The Standard & Poor’s 500 Index, which had the worst first half
since 2002, added 0.2 percent this quarter, the only gain among the
world’s 10 biggest markets in dollar terms. Shares in the benchmark
index for American equity climbed to an average 25.8 times reported
profits, the highest valuation in five years. The last time that
happened, the S&P 500 fell 38 percent.
Wall Street
forecasters, who were too optimistic about earnings for the past four
quarters, predict income at America’s biggest companies will grow by a
record 62 percent in the final three months of 2008, according to data
compiled by S&P.
Analyst estimates were at least 26
percentage points too high since the fourth quarter of 2007 as they
failed to anticipate more than $500 billion of subprime-related bank
losses and a slowing economy, according to data compiled by S&P and
Bloomberg.
You have to
recognize that either you live in a world where nothing makes the
slightest bit of sense, or you live in a world where various
prices of things are heavily influenced by officials seeking to sustain
the unsustainable.
In order to believe that “investors” have
collectively decided that this is the perfect time to price in a record
final quarter of earnings for stocks (62%! Never been seen before!! Now?),
and that the combined budget and trade deficits of the US make this a
perfect time to buy the dollar, you really have to suspend some
disbelief.
The way I see it, our markets are now largely out of
the hands of “investors” and are mainly controlled by large trading
funds, which use “black box” computers to trade the markets in a very
highly-aggressive and rapid fashion. I have it on pretty good authority
that there is a single hedge fund (just one) that constitutes 10% of all shares traded on any given day.
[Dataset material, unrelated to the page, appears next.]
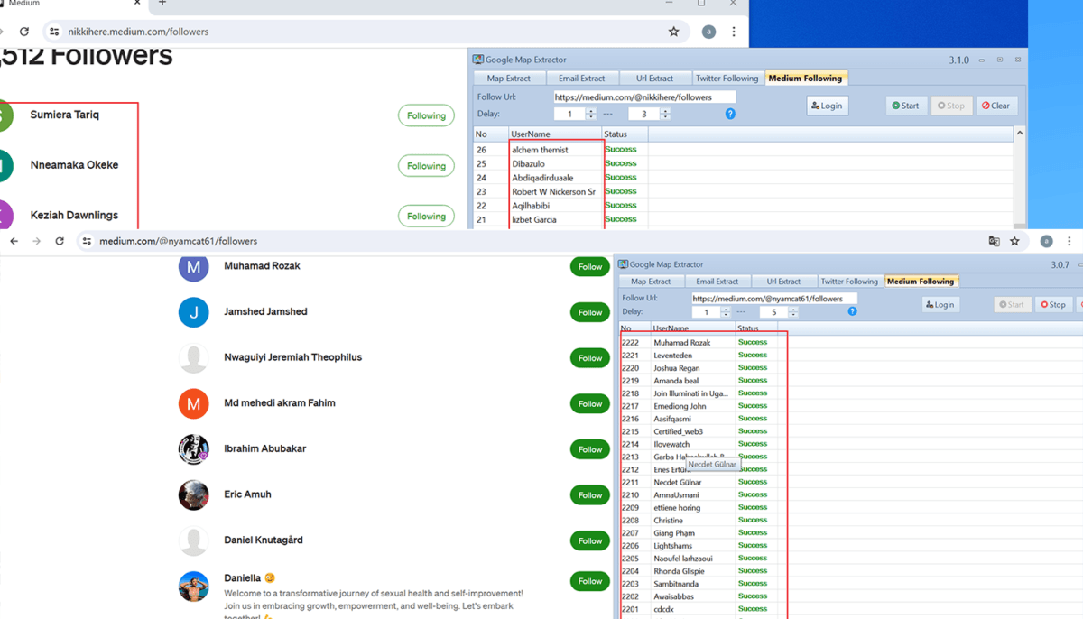This screenshot has height=619, width=1083.
Task: Toggle Following for Keziah Dawnlings
Action: click(x=426, y=216)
How do these black box programs operate? They sniff out trends in
sub-millisecond time frames and place enormous trades, knowing, more or
less, how their trades are positioned against the entire market. What
would be required for official intervention to have a temporary, if not
intermediate, impact? Not as much as you might think. Is it possible
that officials are intervening in the midst of the largest financial
crisis in several generations? Please….suspending disbelief is one
thing; checking your brain at the door is another.